REQUIREMENT — Nothing other than the lines from the one containing "Open the Red Eye removal tool" through the last line of the data below should be output, each reproduced exactly.

[[ SOURCE INFORMATION, beginning ]]

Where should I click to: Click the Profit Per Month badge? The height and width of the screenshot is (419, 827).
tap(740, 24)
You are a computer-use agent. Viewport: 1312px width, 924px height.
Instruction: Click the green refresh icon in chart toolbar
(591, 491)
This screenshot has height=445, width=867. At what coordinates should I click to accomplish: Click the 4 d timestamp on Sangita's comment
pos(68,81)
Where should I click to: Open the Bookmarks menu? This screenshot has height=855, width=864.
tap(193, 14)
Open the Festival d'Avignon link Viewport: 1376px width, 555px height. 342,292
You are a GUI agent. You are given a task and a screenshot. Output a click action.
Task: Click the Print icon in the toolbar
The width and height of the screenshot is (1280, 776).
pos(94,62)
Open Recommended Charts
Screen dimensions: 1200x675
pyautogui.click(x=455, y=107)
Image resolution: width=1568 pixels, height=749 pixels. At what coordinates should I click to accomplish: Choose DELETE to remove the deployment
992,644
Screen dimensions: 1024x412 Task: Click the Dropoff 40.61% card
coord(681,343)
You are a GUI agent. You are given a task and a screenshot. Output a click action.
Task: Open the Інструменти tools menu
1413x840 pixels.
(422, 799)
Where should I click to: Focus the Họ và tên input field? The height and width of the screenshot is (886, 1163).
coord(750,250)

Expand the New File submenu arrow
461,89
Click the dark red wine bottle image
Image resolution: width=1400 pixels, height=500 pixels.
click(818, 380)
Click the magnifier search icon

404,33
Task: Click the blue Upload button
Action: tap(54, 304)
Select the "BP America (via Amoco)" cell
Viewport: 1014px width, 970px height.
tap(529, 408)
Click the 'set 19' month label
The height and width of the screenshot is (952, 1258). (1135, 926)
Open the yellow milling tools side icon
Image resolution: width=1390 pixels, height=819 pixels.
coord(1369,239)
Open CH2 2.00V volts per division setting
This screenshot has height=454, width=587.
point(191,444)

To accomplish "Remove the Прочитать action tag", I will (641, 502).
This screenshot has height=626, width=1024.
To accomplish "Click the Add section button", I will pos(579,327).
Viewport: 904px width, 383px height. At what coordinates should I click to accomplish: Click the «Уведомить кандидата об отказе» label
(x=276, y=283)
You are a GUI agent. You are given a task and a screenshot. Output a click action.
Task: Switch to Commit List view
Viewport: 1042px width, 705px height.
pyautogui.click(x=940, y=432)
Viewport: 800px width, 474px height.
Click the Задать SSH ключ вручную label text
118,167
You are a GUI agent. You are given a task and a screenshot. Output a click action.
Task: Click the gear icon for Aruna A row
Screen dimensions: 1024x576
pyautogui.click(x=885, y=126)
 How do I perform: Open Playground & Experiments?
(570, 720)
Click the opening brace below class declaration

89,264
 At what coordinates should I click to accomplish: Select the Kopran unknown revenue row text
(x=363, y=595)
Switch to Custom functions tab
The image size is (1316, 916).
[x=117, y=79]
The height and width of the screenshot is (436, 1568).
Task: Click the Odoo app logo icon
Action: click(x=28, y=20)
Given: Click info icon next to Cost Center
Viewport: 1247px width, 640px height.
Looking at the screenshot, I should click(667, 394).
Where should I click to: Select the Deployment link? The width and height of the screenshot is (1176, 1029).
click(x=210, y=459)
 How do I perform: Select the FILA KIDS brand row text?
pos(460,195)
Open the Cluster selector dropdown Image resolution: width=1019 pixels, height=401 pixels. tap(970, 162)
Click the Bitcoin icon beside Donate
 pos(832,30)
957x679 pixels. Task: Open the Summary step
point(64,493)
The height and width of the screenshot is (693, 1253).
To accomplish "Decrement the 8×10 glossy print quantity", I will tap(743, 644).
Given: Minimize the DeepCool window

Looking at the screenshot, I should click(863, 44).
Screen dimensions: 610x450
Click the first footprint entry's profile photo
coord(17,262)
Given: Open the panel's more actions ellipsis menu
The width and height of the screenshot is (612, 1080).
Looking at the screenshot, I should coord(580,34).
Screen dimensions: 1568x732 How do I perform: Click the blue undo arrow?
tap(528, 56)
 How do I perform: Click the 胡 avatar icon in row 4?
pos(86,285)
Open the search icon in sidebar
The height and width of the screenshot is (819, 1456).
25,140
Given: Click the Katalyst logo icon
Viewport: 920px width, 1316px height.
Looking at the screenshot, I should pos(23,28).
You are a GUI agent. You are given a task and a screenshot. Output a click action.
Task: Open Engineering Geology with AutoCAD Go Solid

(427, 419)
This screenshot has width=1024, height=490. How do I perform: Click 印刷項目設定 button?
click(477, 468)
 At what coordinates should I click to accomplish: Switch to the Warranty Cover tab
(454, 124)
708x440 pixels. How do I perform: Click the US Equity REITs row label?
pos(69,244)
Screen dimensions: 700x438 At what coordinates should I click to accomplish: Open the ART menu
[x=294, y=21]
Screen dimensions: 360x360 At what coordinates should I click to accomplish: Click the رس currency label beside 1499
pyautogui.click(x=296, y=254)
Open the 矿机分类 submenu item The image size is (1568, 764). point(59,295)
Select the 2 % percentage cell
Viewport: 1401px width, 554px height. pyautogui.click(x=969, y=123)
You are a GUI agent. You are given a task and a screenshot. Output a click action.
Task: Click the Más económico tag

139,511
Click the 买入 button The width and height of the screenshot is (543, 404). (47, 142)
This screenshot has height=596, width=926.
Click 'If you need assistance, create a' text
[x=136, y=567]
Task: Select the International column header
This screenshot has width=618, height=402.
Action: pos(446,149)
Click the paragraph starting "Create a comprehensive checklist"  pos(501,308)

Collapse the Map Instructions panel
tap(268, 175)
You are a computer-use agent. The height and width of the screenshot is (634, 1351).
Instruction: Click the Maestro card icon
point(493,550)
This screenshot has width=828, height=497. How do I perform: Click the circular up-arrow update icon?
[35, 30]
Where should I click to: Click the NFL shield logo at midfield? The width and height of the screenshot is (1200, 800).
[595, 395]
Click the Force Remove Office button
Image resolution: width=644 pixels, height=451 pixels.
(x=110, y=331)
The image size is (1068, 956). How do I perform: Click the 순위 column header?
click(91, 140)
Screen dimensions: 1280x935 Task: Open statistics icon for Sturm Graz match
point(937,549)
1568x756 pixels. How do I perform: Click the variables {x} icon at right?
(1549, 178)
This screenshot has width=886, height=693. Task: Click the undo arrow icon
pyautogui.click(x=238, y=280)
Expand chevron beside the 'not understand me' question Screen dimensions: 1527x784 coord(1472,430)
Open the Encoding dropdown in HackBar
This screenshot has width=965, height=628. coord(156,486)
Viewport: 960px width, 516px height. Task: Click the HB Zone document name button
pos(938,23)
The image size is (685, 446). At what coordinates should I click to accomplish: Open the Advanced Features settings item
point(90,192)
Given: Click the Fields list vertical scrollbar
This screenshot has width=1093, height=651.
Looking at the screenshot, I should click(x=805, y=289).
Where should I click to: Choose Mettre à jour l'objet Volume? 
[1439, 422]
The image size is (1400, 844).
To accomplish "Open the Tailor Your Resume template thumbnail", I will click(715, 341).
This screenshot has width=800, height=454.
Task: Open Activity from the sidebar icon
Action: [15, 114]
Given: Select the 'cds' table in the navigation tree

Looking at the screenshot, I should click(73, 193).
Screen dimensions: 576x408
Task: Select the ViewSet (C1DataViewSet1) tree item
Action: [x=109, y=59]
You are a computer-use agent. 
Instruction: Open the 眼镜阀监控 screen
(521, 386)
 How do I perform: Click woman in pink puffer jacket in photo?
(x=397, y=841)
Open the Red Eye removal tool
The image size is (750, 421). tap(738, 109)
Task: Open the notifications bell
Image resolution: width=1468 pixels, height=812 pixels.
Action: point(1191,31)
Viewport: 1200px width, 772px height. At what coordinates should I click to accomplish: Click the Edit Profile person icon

[[ SOURCE INFORMATION, end ]]

EXERCISE ANSWER —
Open the Red Eye removal tool
The image size is (750, 421). tap(738, 109)
Task: Open the notifications bell
Image resolution: width=1468 pixels, height=812 pixels.
Action: point(1191,31)
Viewport: 1200px width, 772px height. At what coordinates should I click to accomplish: Click the Edit Profile person icon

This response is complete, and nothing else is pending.